54 When the centurion and those with him who were guarding Jesus saw the earthquake and all that had happened, they were terrified, and exclaimed, “Surely he was the Son of God!”
55 Many women were there, watching from a distance. They had followed Jesus from Galilee to care for his needs. 56 Among them were Mary Magdalene, Mary the mother of James and Joseph, and the mother of Zebedee’s sons.
The Burial of Jesus
57 As evening approached, there came a rich man from Arimathea, named Joseph, who had himself become a disciple of Jesus. 58 Going to Pilate, he asked for Jesus’ body, and Pilate ordered that it be given to him. 59 Joseph took the body, wrapped it in a clean linen cloth, 60 and placed it in his own new tomb that he had cut out of the rock. He rolled a big stone in front of the entrance to the tomb and went away. 61 Mary Magdalene and the other Mary were sitting there opposite the tomb.

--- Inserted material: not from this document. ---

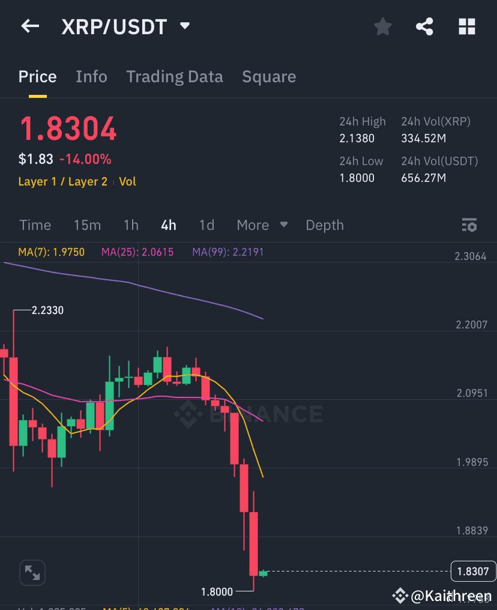This screenshot has height=610, width=497.
Task: Toggle MA(25) moving average visibility
Action: click(137, 252)
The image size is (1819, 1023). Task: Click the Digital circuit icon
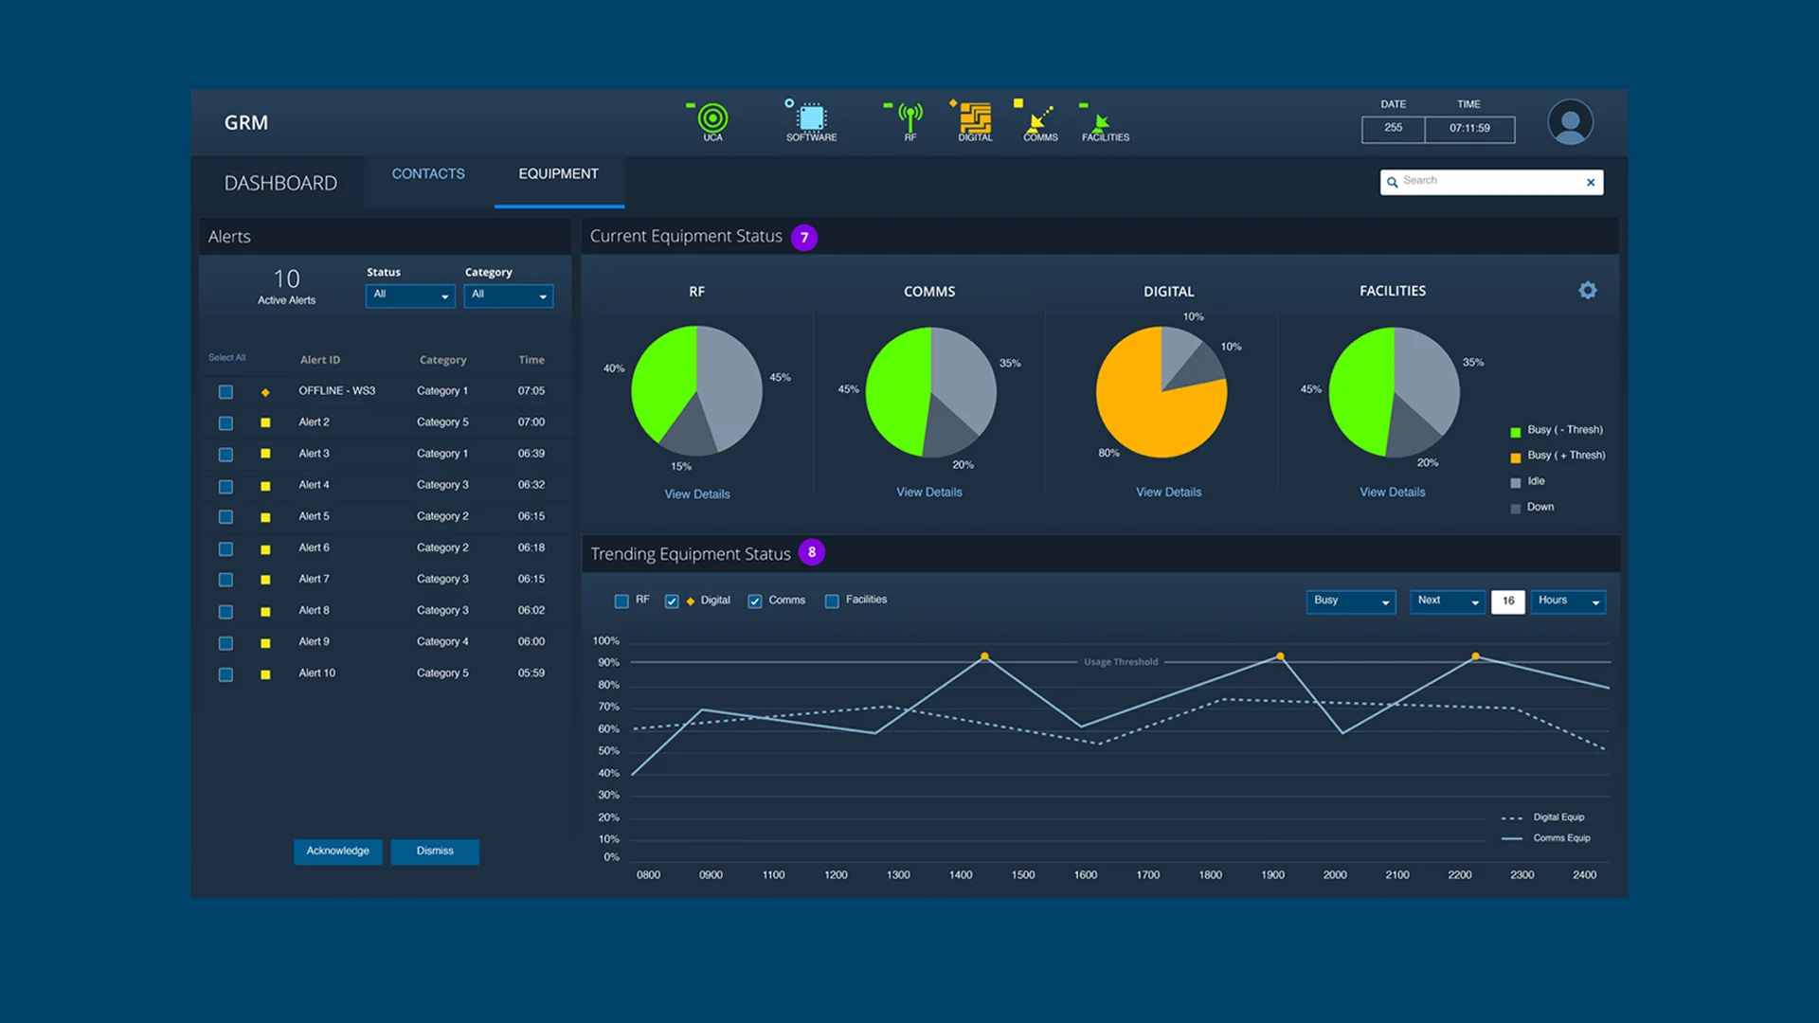pyautogui.click(x=975, y=118)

62 The next day, the one after Preparation Day, the chief priests and the Pharisees went to Pilate. 63 “Sir,” they said, “we remember that while he was still alive that deceiver said, ‘After three days I will rise again.’ 64 So give the order for the tomb to be made secure until the third day. Otherwise, his disciples may come and steal the body and tell the people that he has been raised from the dead. This last deception will be worse than the first.”
The Guard at the Tomb
65 “Take a guard,” Pilate answered. “Go, make the tomb as secure as you know how.” 66 So they went and made the tomb secure by putting a seal on the stone and posting the guard.
THINK ABOUT IT…WHAT WE LEARN
(Excerpts for Commentary by Warren Wiersbe)
Jesus had spoken at least three times before this darkness fell. While they were crucifying Him, He repeatedly prayed, “Father, forgive them, for they know not what they do” (Luke 23:34). He had spoken to the repentant thief and assured him a place in paradise (Luke 23:39–43). He had also given His mother into the care of His beloved disciple, John (John 19:18–27). But when the darkness came, Jesus was silent for three hours.
After three hours, the darkness left. Then Jesus cried, “My God, my God, why hast thou forsaken me?” This was a direct quotation from Psalm 22:1. It was during the time of darkness that Jesus had been made sin for us (2 Cor. 5:21). He had been forsaken by the Father! That darkness was a symbol of the judgment that He endured when He was “made a curse” for us (Gal. 3:13). Psalm 22:2 suggests a period of light and a period of darkness, and Psalm 22:3 emphasizes the holiness of God. How could a holy God look with favor on His Son who had become sin?
In rapid succession, the Lord spoke three more times. He said, “I thirst” (John 19:28), and this fulfilled Psalm 69:21. Someone took pity on Him and moistened His lips with some sour wine. The others waited to see if perhaps Elijah would come to His rescue. Then Jesus shouted, “It is finished! Father, into thy hands I commit my spirit!” The fact that Jesus shouted with a loud voice indicates that He was in complete control of His faculties. Then He voluntarily yielded up His spirit and died.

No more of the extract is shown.